Records from a dataset =>
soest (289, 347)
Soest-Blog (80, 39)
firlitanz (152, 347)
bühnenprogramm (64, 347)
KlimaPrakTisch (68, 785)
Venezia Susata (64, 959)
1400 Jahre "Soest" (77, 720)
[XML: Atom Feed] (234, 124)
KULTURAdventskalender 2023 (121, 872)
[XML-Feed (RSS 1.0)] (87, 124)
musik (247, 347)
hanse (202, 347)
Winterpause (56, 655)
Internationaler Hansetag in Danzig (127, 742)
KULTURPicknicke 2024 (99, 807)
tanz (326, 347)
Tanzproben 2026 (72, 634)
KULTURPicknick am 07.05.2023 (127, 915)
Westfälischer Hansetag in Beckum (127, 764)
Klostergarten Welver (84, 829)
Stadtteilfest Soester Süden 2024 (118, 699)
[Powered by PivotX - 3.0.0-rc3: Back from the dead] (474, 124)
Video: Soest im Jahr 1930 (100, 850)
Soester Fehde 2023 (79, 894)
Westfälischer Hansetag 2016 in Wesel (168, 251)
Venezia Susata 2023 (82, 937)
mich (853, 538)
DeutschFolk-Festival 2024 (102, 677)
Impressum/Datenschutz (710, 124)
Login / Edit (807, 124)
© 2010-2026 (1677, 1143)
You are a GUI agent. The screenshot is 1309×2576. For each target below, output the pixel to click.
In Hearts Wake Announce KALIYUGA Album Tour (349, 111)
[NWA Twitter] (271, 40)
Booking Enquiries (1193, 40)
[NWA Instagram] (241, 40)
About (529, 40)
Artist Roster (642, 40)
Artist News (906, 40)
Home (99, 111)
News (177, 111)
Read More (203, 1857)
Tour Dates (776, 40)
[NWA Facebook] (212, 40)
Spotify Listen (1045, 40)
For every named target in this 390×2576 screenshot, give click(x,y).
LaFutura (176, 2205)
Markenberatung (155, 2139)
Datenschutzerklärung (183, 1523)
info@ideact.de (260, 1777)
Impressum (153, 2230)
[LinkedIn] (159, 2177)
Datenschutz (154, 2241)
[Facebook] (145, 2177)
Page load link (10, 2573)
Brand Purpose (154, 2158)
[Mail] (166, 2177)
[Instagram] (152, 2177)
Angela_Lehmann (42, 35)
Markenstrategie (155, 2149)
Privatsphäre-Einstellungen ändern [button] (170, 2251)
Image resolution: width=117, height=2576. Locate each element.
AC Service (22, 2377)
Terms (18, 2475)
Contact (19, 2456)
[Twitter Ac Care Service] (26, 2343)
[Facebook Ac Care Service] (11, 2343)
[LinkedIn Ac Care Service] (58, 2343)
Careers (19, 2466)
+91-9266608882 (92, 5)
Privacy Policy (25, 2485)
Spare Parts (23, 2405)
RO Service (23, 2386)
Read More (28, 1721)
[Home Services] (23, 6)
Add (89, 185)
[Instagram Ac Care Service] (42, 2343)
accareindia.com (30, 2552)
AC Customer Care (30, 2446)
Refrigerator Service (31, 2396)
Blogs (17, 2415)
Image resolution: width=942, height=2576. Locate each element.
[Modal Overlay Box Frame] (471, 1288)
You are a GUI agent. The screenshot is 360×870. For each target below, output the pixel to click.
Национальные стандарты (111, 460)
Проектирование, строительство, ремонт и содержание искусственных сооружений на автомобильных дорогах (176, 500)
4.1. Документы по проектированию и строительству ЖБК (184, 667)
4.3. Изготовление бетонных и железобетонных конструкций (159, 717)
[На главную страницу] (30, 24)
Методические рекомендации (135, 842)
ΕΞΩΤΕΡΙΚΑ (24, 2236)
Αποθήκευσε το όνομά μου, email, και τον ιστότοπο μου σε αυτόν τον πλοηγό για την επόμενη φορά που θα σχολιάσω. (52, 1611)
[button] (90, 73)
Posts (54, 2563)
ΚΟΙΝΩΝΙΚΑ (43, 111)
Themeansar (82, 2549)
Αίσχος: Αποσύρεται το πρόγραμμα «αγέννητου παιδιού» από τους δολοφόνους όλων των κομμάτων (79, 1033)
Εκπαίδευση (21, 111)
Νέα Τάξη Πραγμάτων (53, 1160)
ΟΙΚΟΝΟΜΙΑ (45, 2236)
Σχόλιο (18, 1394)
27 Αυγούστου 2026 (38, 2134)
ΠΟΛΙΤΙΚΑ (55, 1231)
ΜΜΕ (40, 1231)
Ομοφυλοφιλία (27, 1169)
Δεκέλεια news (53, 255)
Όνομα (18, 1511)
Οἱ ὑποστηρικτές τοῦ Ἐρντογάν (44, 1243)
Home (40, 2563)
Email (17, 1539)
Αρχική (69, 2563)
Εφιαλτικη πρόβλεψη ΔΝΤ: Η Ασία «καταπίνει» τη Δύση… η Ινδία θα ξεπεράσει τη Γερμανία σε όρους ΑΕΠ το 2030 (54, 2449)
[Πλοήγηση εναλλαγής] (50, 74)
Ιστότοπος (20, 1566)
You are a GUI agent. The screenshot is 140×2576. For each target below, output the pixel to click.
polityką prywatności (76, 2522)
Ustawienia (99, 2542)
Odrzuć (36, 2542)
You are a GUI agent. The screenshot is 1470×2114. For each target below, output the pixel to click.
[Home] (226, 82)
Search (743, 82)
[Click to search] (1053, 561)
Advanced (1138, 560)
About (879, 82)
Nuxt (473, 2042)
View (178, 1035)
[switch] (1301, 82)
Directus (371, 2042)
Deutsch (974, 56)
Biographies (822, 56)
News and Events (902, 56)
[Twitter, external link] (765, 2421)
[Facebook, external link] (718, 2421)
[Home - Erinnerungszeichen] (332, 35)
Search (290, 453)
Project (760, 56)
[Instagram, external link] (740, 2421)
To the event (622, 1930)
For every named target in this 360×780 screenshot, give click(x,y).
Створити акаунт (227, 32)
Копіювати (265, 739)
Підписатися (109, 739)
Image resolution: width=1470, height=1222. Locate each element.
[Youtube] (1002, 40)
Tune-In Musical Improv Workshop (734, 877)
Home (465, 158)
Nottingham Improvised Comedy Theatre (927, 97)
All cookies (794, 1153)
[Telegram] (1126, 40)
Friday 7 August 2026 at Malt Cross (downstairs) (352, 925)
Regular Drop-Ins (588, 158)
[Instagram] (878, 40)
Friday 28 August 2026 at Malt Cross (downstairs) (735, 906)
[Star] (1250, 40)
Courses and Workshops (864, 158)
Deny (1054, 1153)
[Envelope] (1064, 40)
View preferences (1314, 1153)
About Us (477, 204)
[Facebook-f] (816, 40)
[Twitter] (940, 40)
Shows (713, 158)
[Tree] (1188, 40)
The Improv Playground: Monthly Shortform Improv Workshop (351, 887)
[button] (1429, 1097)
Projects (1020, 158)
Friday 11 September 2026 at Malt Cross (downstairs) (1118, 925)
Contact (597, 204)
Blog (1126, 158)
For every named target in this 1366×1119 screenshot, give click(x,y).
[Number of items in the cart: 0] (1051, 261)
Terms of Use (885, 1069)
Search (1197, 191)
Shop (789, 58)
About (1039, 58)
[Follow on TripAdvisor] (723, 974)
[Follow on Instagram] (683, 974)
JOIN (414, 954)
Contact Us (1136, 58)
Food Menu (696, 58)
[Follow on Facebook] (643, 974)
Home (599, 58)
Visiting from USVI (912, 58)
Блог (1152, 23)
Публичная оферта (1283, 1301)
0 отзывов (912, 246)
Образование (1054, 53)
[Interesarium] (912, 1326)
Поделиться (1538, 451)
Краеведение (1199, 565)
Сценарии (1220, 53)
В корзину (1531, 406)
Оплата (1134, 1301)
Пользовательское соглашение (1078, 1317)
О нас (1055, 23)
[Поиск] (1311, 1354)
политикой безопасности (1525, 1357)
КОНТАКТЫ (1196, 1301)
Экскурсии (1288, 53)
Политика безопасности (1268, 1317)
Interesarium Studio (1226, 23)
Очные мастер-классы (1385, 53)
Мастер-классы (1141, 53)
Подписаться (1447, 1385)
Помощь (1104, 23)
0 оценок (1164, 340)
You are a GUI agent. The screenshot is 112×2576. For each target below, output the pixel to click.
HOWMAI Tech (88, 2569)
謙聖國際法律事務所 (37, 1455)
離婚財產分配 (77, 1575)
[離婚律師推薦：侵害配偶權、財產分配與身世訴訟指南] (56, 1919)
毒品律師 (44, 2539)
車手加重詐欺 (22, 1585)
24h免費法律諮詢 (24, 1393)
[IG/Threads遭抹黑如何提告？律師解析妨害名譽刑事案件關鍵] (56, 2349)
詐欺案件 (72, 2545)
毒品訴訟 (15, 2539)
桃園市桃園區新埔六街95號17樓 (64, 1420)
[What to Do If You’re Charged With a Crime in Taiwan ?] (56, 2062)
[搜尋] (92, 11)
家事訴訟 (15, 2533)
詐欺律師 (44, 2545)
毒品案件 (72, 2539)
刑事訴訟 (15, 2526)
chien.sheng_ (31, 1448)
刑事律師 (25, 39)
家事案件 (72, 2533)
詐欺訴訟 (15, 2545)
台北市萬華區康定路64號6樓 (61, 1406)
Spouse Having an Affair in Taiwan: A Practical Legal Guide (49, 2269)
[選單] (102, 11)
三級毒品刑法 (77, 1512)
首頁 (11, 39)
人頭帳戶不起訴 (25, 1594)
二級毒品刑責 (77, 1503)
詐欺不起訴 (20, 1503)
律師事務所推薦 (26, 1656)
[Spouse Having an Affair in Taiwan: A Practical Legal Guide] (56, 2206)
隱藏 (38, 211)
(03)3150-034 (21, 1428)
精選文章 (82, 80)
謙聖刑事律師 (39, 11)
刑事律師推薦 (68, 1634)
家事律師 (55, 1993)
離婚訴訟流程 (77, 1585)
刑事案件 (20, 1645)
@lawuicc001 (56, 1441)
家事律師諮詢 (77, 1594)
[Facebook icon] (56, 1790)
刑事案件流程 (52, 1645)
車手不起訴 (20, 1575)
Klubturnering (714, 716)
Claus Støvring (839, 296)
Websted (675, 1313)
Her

WORK ORDER => Beginning at the line above that contains "刑事訴訟 (15, 2526)", return each line exactly through the line that contains "Claus Støvring (839, 296)", and no others.

WRITTEN REPLY =>
刑事訴訟 (15, 2526)
chien.sheng_ (31, 1448)
刑事律師 (25, 39)
家事案件 (72, 2533)
詐欺訴訟 (15, 2545)
台北市萬華區康定路64號6樓 (61, 1406)
Spouse Having an Affair in Taiwan: A Practical Legal Guide (49, 2269)
[選單] (102, 11)
三級毒品刑法 (77, 1512)
首頁 (11, 39)
人頭帳戶不起訴 (25, 1594)
二級毒品刑責 (77, 1503)
詐欺不起訴 (20, 1503)
律師事務所推薦 (26, 1656)
[Spouse Having an Affair in Taiwan: A Practical Legal Guide] (56, 2206)
隱藏 (38, 211)
(03)3150-034 (21, 1428)
精選文章 (82, 80)
謙聖刑事律師 (39, 11)
刑事律師推薦 (68, 1634)
家事律師 (55, 1993)
離婚訴訟流程 (77, 1585)
刑事案件 (20, 1645)
@lawuicc001 (56, 1441)
家事律師諮詢 (77, 1594)
[Facebook icon] (56, 1790)
刑事案件流程 (52, 1645)
車手不起訴 (20, 1575)
Klubturnering (714, 716)
Claus Støvring (839, 296)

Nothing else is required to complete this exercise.